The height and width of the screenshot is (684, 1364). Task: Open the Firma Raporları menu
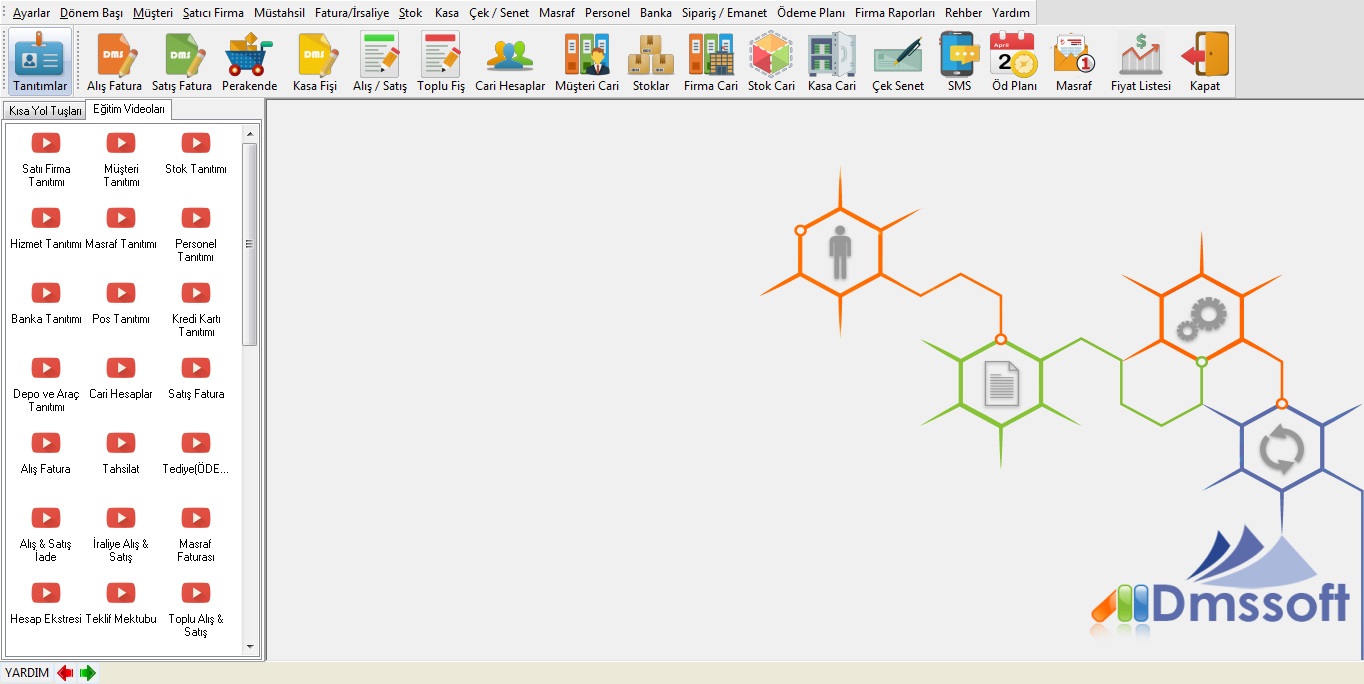(x=894, y=13)
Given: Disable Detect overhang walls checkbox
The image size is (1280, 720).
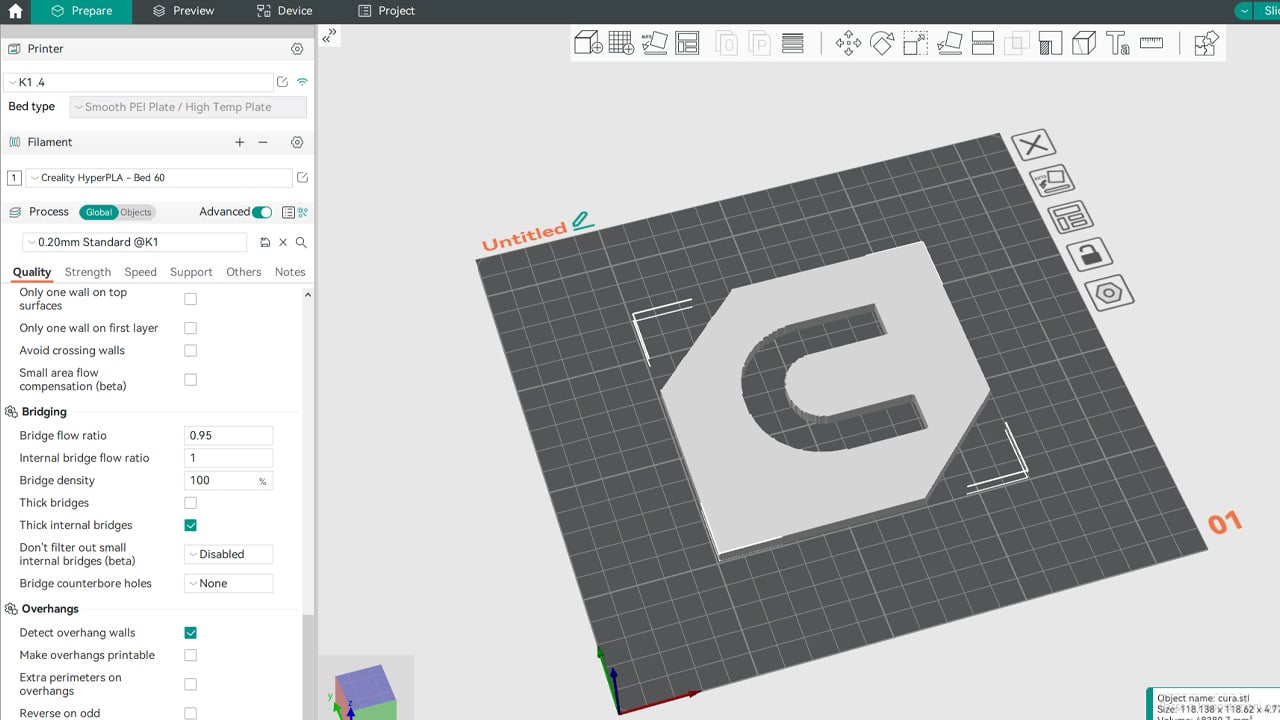Looking at the screenshot, I should (190, 633).
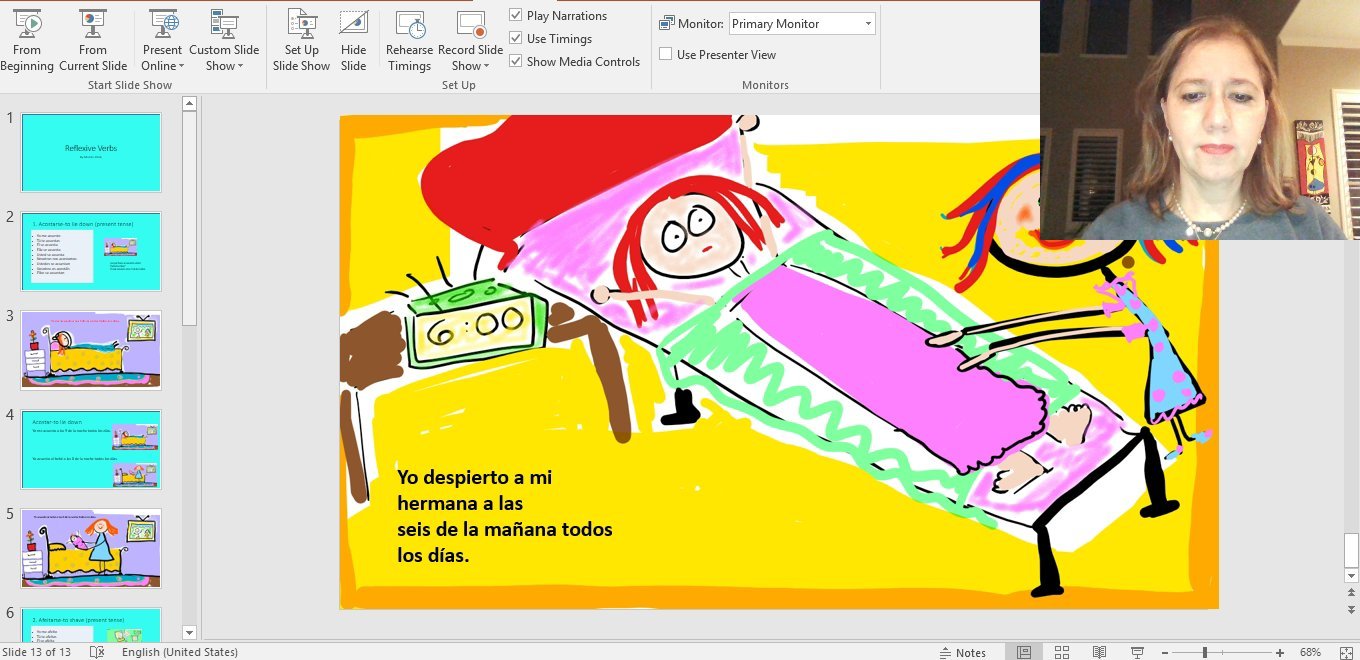Open the Monitor dropdown list
Viewport: 1360px width, 660px height.
click(x=866, y=24)
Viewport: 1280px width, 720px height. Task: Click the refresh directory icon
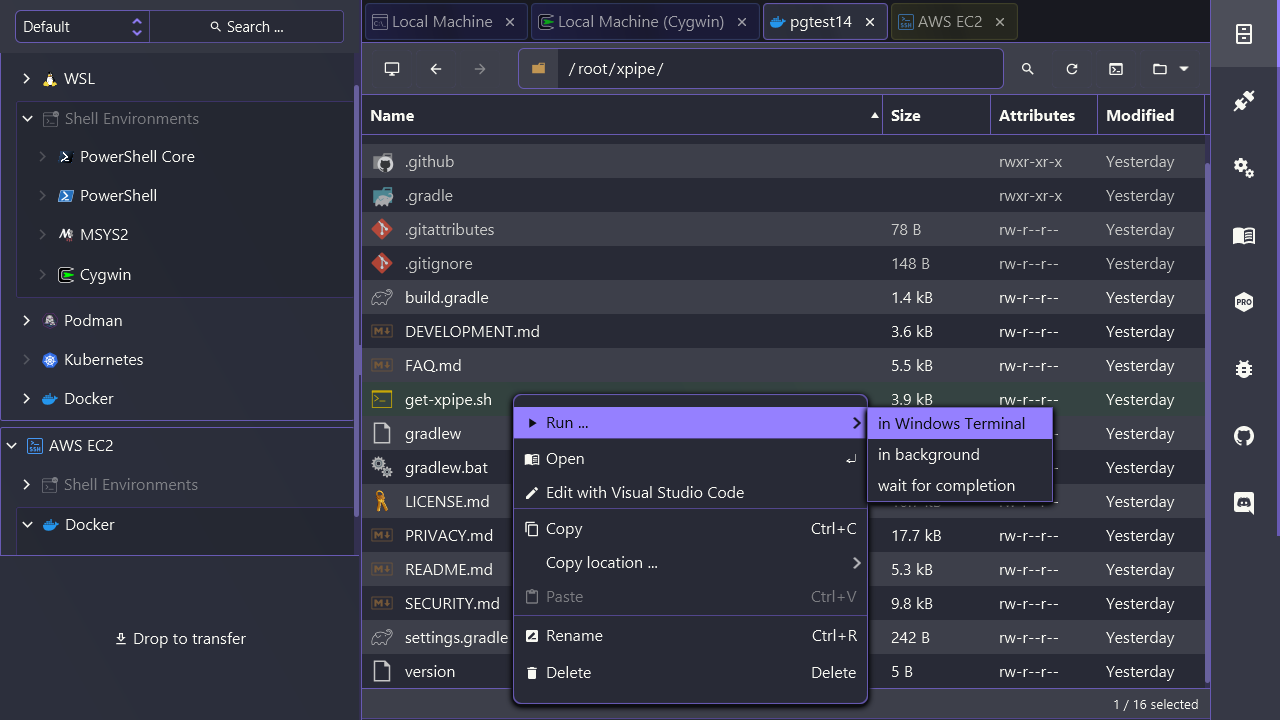point(1072,69)
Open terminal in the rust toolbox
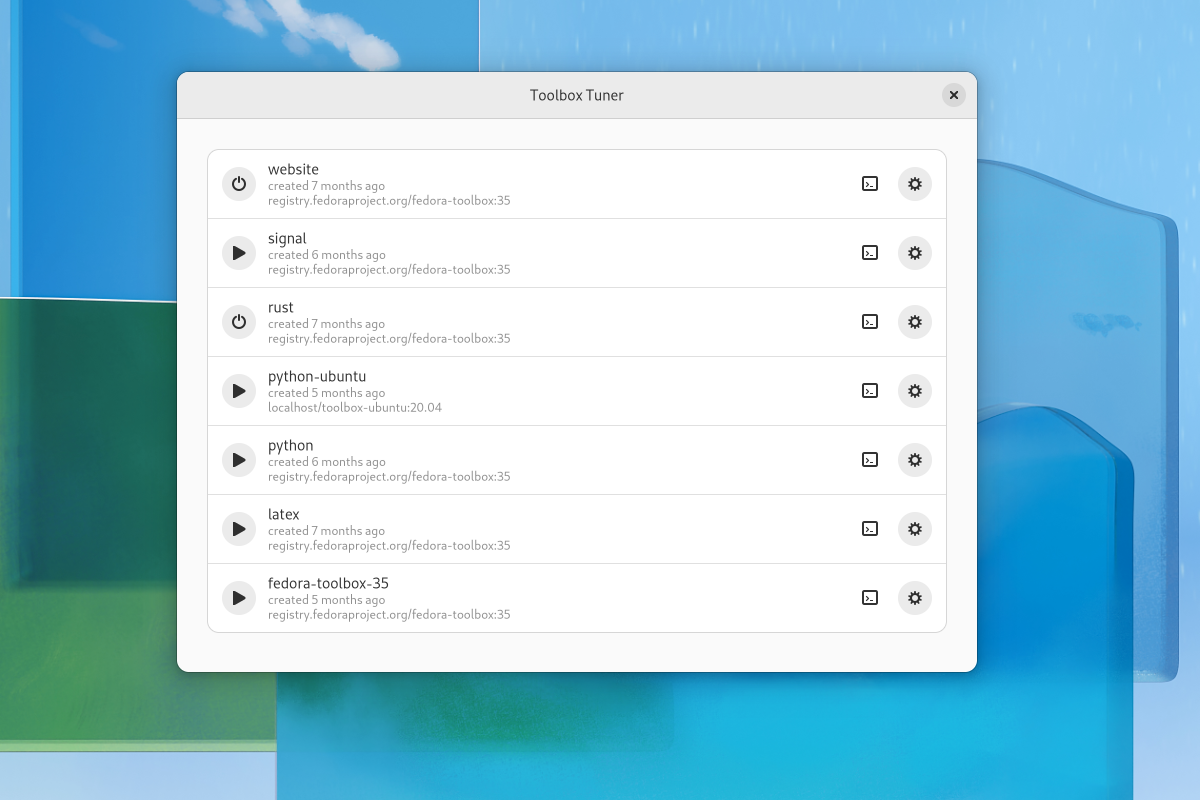The height and width of the screenshot is (800, 1200). 870,322
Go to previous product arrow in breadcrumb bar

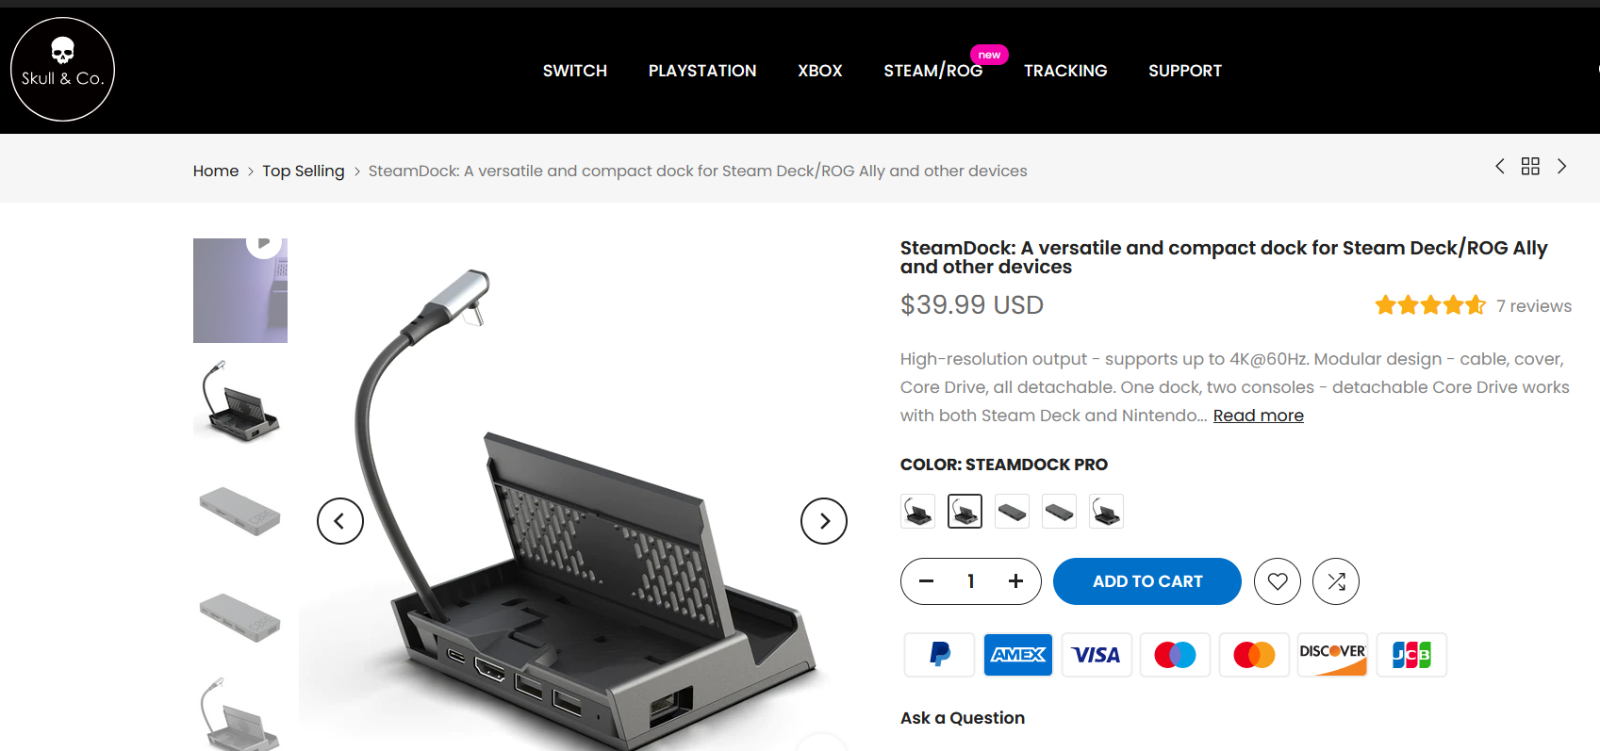1499,166
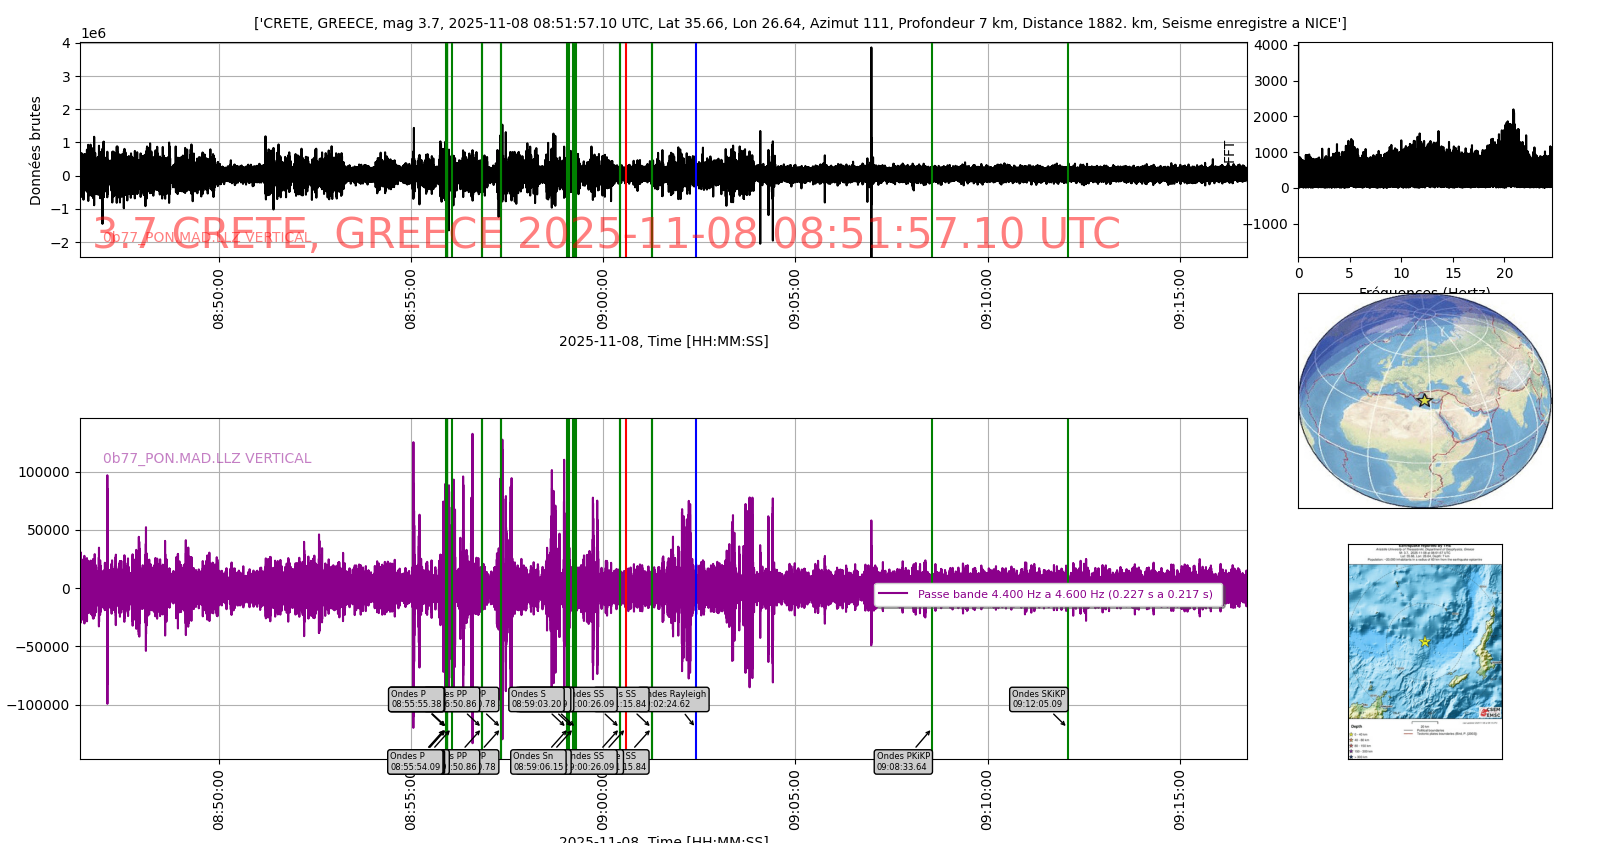Click the arrow below the Ondes Rayleigh label

[688, 719]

- **Prompt**
Each entry must be retyped word for word, with every image omitted.

- **Result below**
The height and width of the screenshot is (684, 1364). Task: Open the Firma Raporları menu
(x=894, y=13)
Given: Disable Detect overhang walls checkbox
The image size is (1280, 720).
Looking at the screenshot, I should (190, 633).
Open the Monitor dropdown list
Viewport: 1360px width, 660px height.
click(x=866, y=24)
Viewport: 1280px width, 720px height. Task: Click the refresh directory icon
point(1072,69)
Open terminal in the rust toolbox
The height and width of the screenshot is (800, 1200). 870,322
Go to previous product arrow in breadcrumb bar

1499,166
Click the arrow below the Ondes Rayleigh label

[688, 719]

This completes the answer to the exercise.